Jetzt weiß ich nicht, warum das so ist. Vielleicht ist die Tooling von Phoenix mit mehr Reibung verbunden. Vielleicht besteht die aktuelle Nutzerbasis hauptsächlich aus Stakern und Provisionierern, die operative Transaktionen ausführen, bei denen keine Privatsphäre nötig ist. Oder es liegt ganz etwas anderes vor. Ich kann den Grund ehrlich gesagt nicht allein aus dem Explorer bestätigen.

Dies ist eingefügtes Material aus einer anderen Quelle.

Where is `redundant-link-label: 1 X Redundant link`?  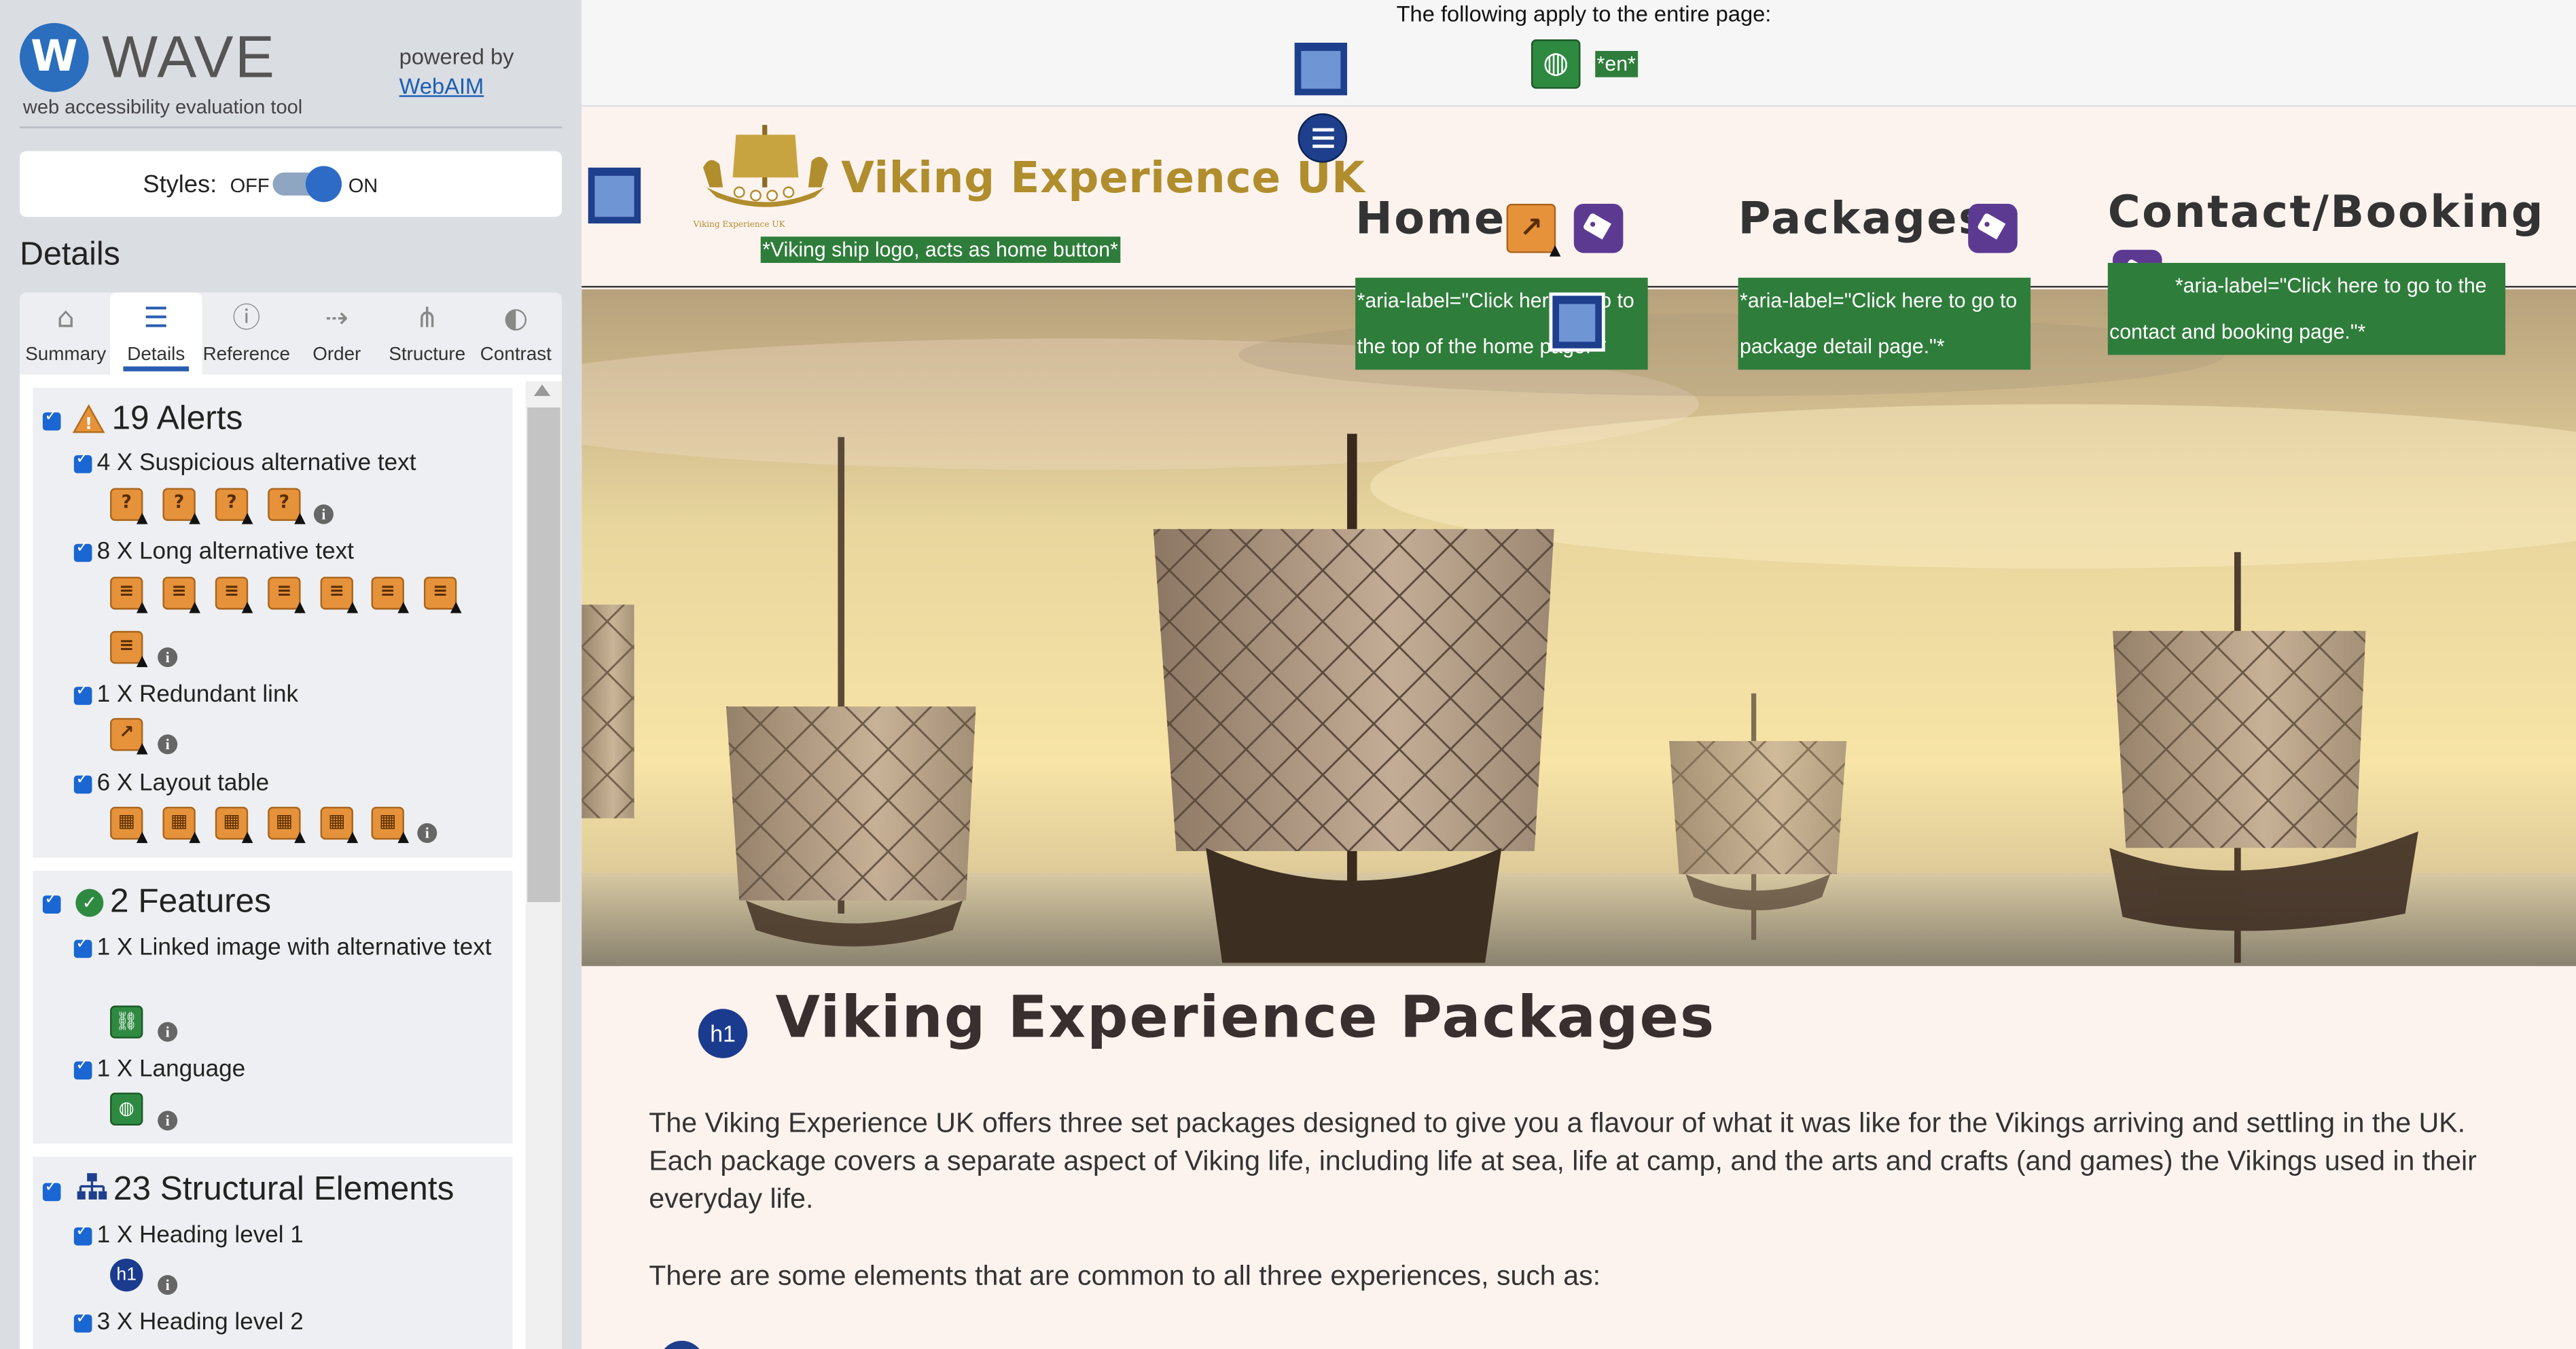
redundant-link-label: 1 X Redundant link is located at coordinates (198, 694).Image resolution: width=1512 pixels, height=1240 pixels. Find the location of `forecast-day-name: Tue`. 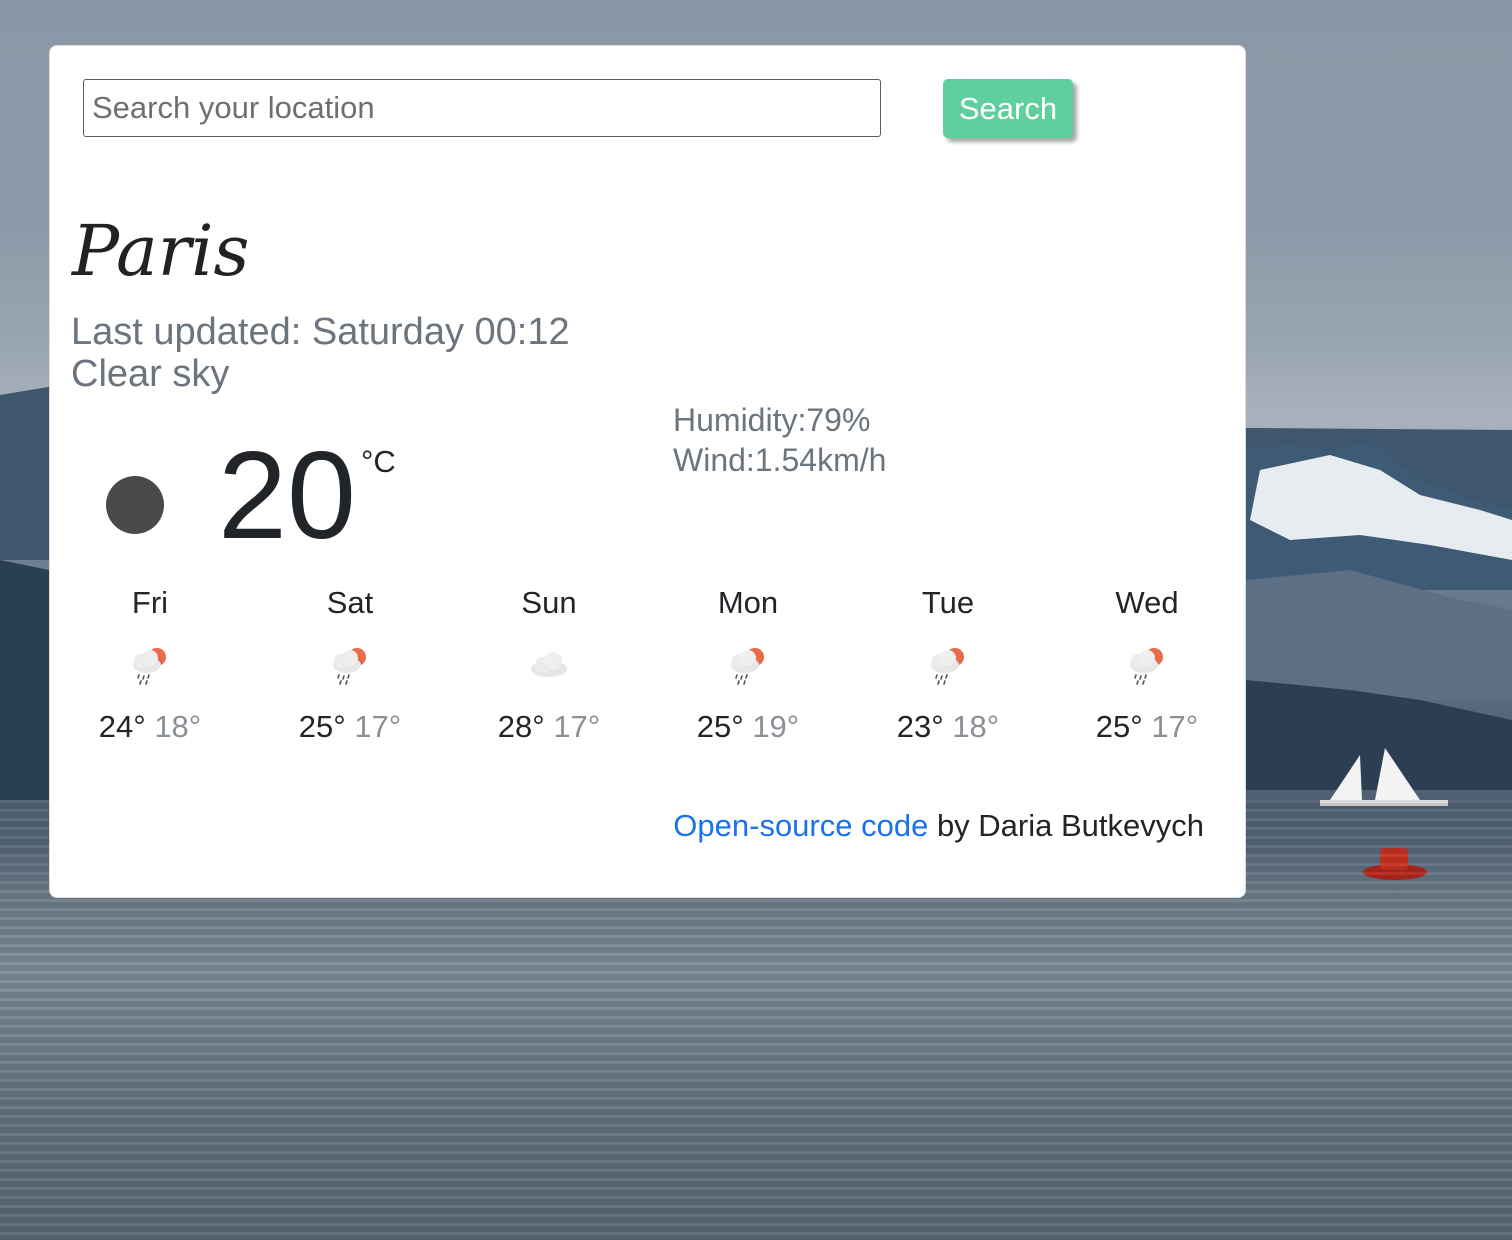

forecast-day-name: Tue is located at coordinates (948, 602).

Was ich sagen kann: Wenn dieses Verhältnis auch dann bestehen bleibt, wenn regulierte Wertpapiere anfangen, sich durch das Netzwerk zu bewegen, würde das etwas Interessantes darüber aussagen, was „compliance-fähige Privatsphäre“ in der Praxis tatsächlich bedeutet — denn Institutionen könnten trotz regulatorischer Beobachtung weiterhin standardmäßig auf Transparenz setzen.

Die Compliance-Schicht und die Privatsphäre-Schicht sind so gebaut, dass sie zusammen funktionieren. Aber im Moment nutzen die Nutzer die eine und greifen kaum auf die andere zu. Ist das ein UX-Problem, ein Reifeproblem oder einfach… normal für diese Phase?